Syathahat dalam bahasa Arab berarti gerak, yakni gerak yang
bersumber dari perasaan, ketika menjadi kuat dan meluap, lalu melahirkan
ungkapan yang terasa asing kedengarannya.
Syathahat menurut kaum Sufi adalah ungkapan perasaan para sufi yang bergelora, ketika pertama kali memasuki gerbang ilahi.
Menurut Prof DR Abdurrahman Badawi, ada beberapa kondisi emosi dan spiritual para sufi yang mendorong syathahat:
1. emosi dan spiritual yang sangat begejolak.
2. pengalaman puncak spiritual yang dorong ittihad.
3. Sufi yang mengalami syathahat dalam keadaan sakr (mabuk).
4. di dalam lubuk jiwanya mendengar pesan ilahi untuk ittihad.
5. Semuanya berjalan dalam keadaan Sufi tidak menyadari perasaannya (Badawi, Abdurrahman, Syatahat Ash-Shufiyyah, Dar Al Qalam, Beirut. Hal. 25)
Adapun pengalaman syathahat seperti yang dialami oleh Abu Yazid al-Busthami yang terkenal dengan ucapan-ucapannya yang nyeleneh (syathhiyyat atau syathahat) yaitu subhani (tak berarti lain kecuali subhanallah) karena ia telah mengalami keluruhan diri kemanusiaannya (fana) dan baqa. Dan contoh dari syathahat adalah seperti yang dialami olehnya.
Beberapa pemikir Islam kontemporer telah berhasil mengumpulkan celotehan mistis (syathahat al-shafiyyah) versi Abu Yazid al-Basthami, di antaranya ‘Abd al-Rahman al-Badawi dan Qasim Muhammad Abbas. Celotehan
mistisnya hampir senada dengan al-Hallaj. Karena itu, keduanya
dikelompokkan pada golongan sufi yang mengusung ide pantheistik dan
menyorong ide peniadaan diri manusia hingga keluar dari batas-batas
logisnya. Pada suatu kesempatan al-Basthami berceloteh, Mahasuci diriku,
maha agung diriku!
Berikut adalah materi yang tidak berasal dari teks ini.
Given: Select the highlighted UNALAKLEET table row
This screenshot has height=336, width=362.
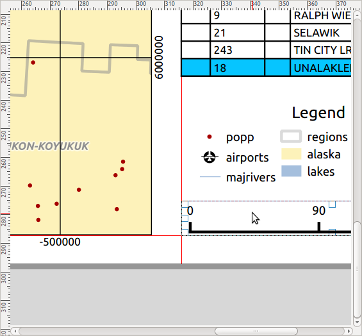Looking at the screenshot, I should 266,68.
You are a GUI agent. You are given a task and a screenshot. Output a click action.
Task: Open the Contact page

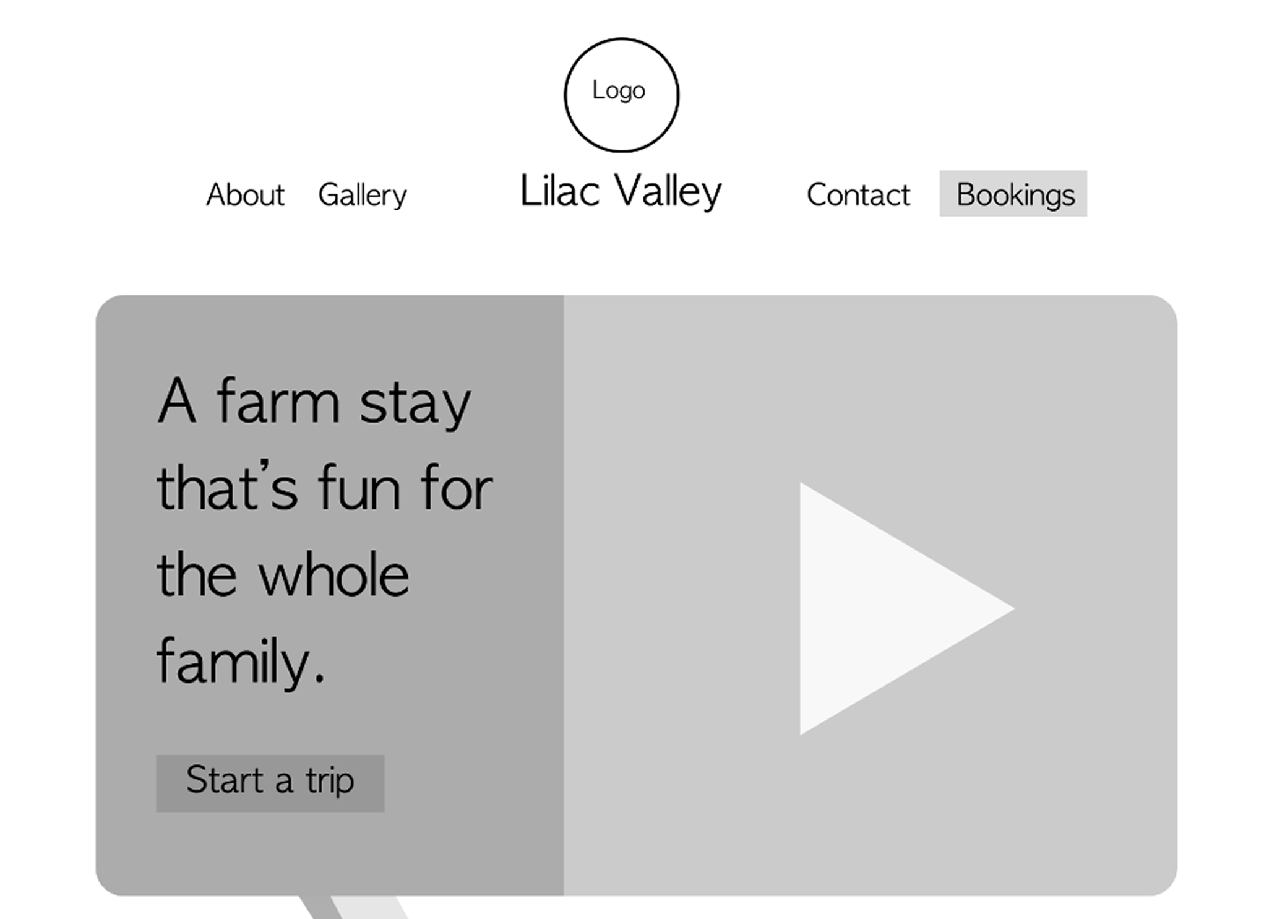(858, 195)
Qasim Muhammad Abbas dalam buku, Abu Yasid al-Bustami; al-Majmu’ah as-Shufiyah al-Kamilah,
mengatakan bahwa, Semua ucapan yang dinisbatkan kepadanya mengungkapkan
dengan tegas konsep tentang peleburan total dengan sifat ketuhanan (Qasim Muhammad Abbas , Abu Yasid al-Bustami; al-Majmu’ah as-Shufiyah al-Kamilah, (Damaskus: Dar al-Mada li at-Tsaqafah wa an-Nasyr) 2004 hal. 43).
Ia mengatakan bahwa, Apa pun pendapat Abu Yazid semuanya dapat
dijelaskan dengan penuh keberanian. Seeprti ia mengatakan ”maha suci
diriku, Yang Maha Agung jadilah diriku, betapa besar keagunganku” . Dan
paling menonjol lagi ”aku adalah Tuhan yang paling tinggi”. Sekarang subhani, Yang Agung jadilah aku, terkesan menghina Tuhan bagi pendengaran orang-orang Muslim (Qasim Muhammad Abbas , Abu Yasid al-Bustami; al-Majmu’ah as-Shufiyah al-Kamilah (Damaskus: Dar al-Mada li at-Tsaqafah wa an-Nasyr) 2004 hal. 41).
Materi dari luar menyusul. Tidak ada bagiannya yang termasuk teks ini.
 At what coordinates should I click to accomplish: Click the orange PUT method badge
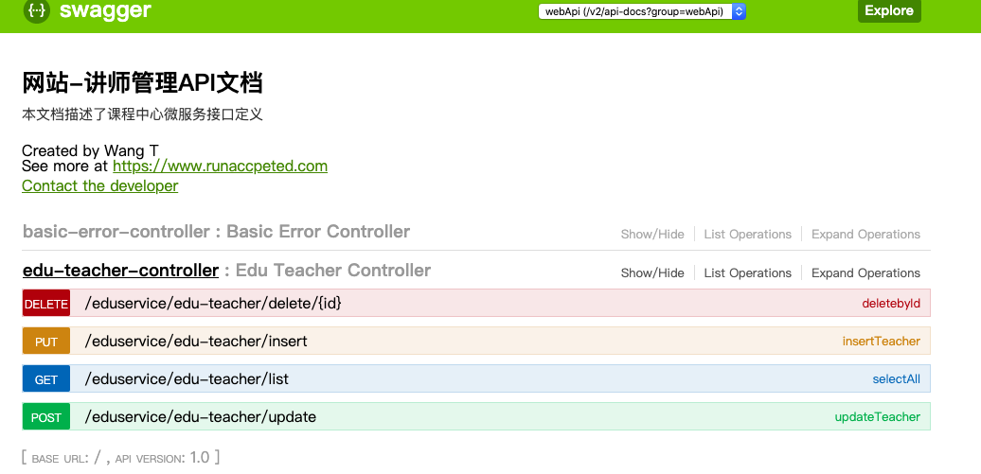coord(46,342)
Abdul al-Wahab al-Sya’rani, seorang sufi kenamaan Mesir, menyadari betul bahwa ujaran aforisma sufistik (syath)
tidak bisa didekati secara gegabah dan literalis. Bahasa aforisma tidak
muncul dari bahasa yang terkonsepsikan dan tersekematisasikan. Ia
adalah anti-tesa dari berpikir identitas. Namun ia adalah bahasa yang
hadir meski sejenak untuk mewakili bahasa pengalaman spiritual, yang
pada tataran yang lebih dalam, tidak bisa diwakili sepenuhnya.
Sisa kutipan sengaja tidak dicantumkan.